Cumhurbaşkanlığına seçilen İsmet İnönü başkanlığında 13 Kasım 1938 Pazar günü toplanan Bakanlar Kurulu, Gazi Mustafa Kemal Atatürk’ün cenaze programı ve geçici kabir meselesini görüştü. Milli Savunma Bakanı Kazım Özalp’ın teklifi doğrultusunda geçici kabir olarak Etnografya Müzesi’nin belirlenmesine karar verildi. Atatürk’ün naaşı, tahnit işlemlerinin tamamlanmasının ardından Türk bayrağı ile örtülerek Dolmabahçe Sarayı Muayede Salonu’na konuldu ve 16 Kasım 1938 sabah saat 10.00’da halkın ziyaretine açıldı. Ziyaretlerin süresi, halkın yoğun ilgisi nedeniyle planlanan gece yarısını aşarak sabaha kadar devam etti. Yaşanan izdihamlar sonucu 11 kişi hayatını kaybetti, kırk kişi ise yaralandı. Bu nedenle cenaze namazının halka açık bir camide kılınması fikri iptal edildi ve sarayda kılınmasına karar verildi. Atatürk’ün kardeşi Makbule Hanım tarafından cenaze namazının nerede kılınacağı önceden Hasan Rıza Soyak’a soruldu. Bunun üzerine dinî zorunluluk tartışılmaya açıldı. İstanbul Üniversitesi İlâhiyat Fakültesi öğretim üyelerinden Ord. Prof. Şerafettin Yaltkaya, cenazenin mutlaka bir camide kılınması gibi şer’i bir zorunluluk bulunmadığını ifade etti ve görüşünü, Millî Mücadele döneminden itibaren Atatürk’ün yanında yer alan Cumhuriyetin ilk Diyanet İşleri Başkanı Rıfat Börekçi ’ye danıştı. Börekçi de Yaltkaya’nın kanaatini doğrulayarak, “Atatürk’ün cenaze namazı, tertemiz hale getirdiği vatanın her köşesinde kılınabilir.” değerlendirmesinde bulundu.

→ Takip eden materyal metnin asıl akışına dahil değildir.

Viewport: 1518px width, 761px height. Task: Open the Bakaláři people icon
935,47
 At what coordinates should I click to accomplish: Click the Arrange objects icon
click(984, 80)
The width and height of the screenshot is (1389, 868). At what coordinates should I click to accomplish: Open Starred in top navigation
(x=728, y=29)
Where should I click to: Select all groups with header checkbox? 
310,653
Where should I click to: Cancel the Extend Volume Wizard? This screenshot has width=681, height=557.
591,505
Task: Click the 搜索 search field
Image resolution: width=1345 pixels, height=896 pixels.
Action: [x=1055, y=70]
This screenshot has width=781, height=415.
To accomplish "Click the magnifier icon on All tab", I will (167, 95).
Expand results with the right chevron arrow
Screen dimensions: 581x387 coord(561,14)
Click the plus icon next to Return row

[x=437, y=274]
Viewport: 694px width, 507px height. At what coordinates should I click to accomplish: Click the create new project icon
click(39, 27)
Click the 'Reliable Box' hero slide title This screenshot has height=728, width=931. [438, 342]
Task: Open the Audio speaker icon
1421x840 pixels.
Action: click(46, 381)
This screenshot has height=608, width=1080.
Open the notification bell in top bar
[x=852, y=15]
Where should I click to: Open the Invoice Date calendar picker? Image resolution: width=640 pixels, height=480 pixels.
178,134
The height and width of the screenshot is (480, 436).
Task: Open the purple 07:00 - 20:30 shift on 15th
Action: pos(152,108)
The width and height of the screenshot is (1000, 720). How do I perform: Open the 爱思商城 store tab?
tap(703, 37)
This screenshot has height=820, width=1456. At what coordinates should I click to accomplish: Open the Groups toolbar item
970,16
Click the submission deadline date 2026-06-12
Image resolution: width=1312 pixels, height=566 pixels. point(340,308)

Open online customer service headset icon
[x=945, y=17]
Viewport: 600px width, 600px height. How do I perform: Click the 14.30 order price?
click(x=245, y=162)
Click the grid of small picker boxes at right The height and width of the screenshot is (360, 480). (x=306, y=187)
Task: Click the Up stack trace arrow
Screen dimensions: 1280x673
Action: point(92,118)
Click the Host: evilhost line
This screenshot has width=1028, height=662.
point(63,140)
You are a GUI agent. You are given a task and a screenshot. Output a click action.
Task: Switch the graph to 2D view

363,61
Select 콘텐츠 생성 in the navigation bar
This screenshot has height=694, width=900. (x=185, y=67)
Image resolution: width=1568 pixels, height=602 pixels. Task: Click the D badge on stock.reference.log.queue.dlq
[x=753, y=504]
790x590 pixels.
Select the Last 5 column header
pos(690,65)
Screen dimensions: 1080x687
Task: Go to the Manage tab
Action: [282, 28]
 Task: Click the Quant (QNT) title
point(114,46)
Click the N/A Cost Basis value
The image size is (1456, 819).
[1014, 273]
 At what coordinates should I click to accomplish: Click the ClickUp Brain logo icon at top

 Atatürk’ün cenaze namazı 19 Kasım 1938 günü Prof. Şerafeddin Yaltkaya imamlığında Dolmabahçe Sarayı Muayede Salonu’nda icra edildi. Namaz, paşalar, subaylar, saray mensupları ve Atatürk’ün yakınlarının katılımıyla, birkaç saf hâlinde gerçekleştirildi. Namaz sonrası naaş, top arabasına konularak Karaköy, Sirkeci ve Gülhane Parkı üzerinden Sarayburnu’na taşındı ve Ankara’ya nakledilmek üzere yola çıktı.

Anıtkabir’in inşasına kadar Atatürk’ün naaşı Etnografya Müzesi’nde korundu. Anıtkabir’in inşası için 1941’de uluslararası proje yarışması açıldı. 1944’te Türk mimarlar Emin Onat ve Orhan Arda’nın projesi uygulanmaya başlandı. Dokuz yıllık inşaat süreci tamamlandığında, 4 Kasım 1953’te Atatürk’ün naaşı Etnografya Müzesi’nden alınarak büyük bir törenle 10 Kasım 1953’te Anıtkabir’e nakledildi. Defin töreni Cumhurbaşkanı Celal Bayar, Başbakan Adnan Menderes, İsmet İnönü ve protokol üyelerinin katılımıyla gerçekleştirildi.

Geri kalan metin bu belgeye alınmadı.